Impaired right ventricular function in long-term survivors of allogeneic haematopoietic stem-cell transplantation

Aims Survivors of allogeneic haernatopoietic stemcell transplantation (allo-HSCT) are at higher risk of cardiovascular disease. We aimed to describe right ventricular (RV) systolic function and risk factors for RV dysfunction in long-term survivors of allo-HSCT performed in their youth. Methods and results This cohort included 103 survivors (53% female), aged (mean +/- SD) 17.6 +/- 9.5 years at allo-HSCT, with a follow-up time of 17.2 +/- 5.5 years. Anthracyclines were used as first-line therapy for 44.7% of the survivors.
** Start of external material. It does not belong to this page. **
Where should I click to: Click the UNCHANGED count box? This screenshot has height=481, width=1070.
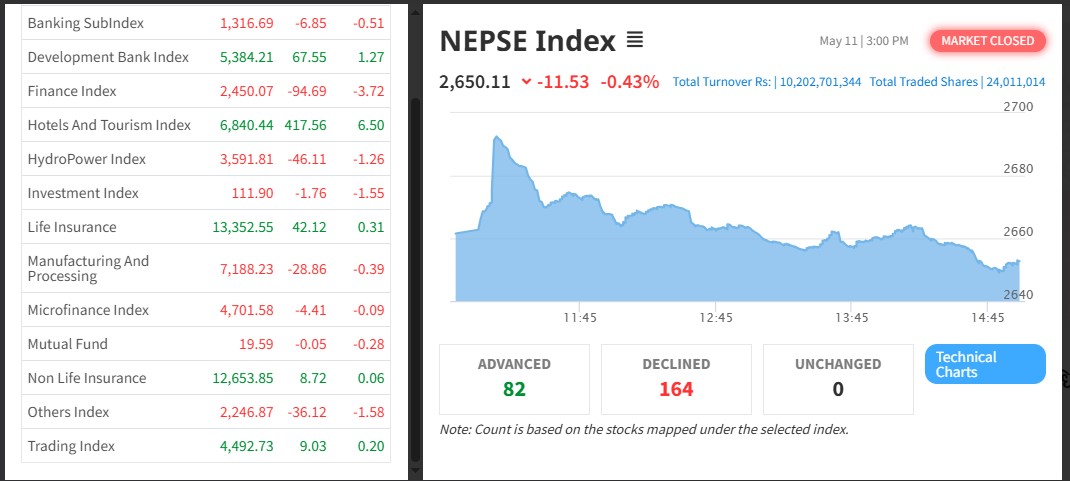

The RV was evaluated with echocardiography, and found survivors to have reduced RV function in comparison to a group of healthy control subjects: Tricuspid annular plane systolic excursion, (TAPSE, 20.8 +/- 3.7 mm vs 24.6 +/- 3.8 mm, p<0.001), RV peak systolic velocity (RV-s', 11.2 +/- 2.3 cm/s vs 12.3 +/- 2.3 cm/s, p=0.001), fractional area change (FAC, 41.0 +/- 5.2% vs 42.2 +/- 5.1%, p=0.047) and RV free-wall strain (RVFWS, -27.1 +/- 4.2% vs -28.5 +/- 3.3%, p=0.043). RV systolic dysfunction (RVSD) was diagnosed in 14 (13.6%), and was strongly associated with progressive left ventricular systolic dysfunction (LVSD). High dosages of anthracyclines were associated with greater reductions in RV and LV function. Multivariable linear regressions confirmed global longitudinal strain to be a significant independent predictor for reduced RV function. Conclusion Impaired RV function was found in longterm survivors of allo-HSCT who were treated in their youth. This was associated with progressive left ventricle dysfunction, and pretransplant therapies with anthracyclines. The occurrence of RVSD was less frequent and was milder than coexisting LVSD in this cohort.